Problem to work on:
Among the entries below, tally each line where the word "Switch" appears and state only the total.

Data records:
★ ★ ★ ★ ★

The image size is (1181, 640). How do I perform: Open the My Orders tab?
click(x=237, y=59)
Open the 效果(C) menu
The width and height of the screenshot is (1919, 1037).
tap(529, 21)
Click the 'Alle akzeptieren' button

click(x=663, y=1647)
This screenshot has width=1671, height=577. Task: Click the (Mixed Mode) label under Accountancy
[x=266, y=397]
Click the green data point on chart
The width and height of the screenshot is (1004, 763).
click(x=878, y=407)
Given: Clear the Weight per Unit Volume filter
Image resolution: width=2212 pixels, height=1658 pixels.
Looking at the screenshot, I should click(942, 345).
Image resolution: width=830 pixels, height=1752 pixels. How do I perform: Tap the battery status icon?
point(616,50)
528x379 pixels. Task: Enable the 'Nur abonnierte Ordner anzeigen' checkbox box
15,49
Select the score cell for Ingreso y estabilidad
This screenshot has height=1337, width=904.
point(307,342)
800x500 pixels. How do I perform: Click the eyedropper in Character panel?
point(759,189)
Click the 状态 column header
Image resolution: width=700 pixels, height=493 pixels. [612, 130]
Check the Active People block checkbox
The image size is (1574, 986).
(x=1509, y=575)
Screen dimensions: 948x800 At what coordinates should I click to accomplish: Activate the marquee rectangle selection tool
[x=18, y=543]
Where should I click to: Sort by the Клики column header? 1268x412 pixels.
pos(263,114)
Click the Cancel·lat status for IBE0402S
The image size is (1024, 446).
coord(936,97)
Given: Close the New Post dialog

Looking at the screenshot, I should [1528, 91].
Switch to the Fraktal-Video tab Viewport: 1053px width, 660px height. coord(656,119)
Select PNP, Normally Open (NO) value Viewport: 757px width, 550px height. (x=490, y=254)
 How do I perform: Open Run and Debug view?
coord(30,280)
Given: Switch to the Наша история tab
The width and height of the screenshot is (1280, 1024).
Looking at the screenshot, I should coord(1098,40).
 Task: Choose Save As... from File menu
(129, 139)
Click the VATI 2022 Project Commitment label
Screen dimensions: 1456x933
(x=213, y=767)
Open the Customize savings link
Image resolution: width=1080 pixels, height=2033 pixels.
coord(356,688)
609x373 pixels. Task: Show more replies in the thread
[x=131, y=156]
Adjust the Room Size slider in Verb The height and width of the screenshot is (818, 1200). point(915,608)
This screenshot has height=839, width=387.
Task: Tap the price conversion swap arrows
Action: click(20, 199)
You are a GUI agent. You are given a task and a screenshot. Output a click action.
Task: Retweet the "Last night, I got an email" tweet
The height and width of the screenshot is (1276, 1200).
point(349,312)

★ ★ ★ ★ ★

Exercise answer:
2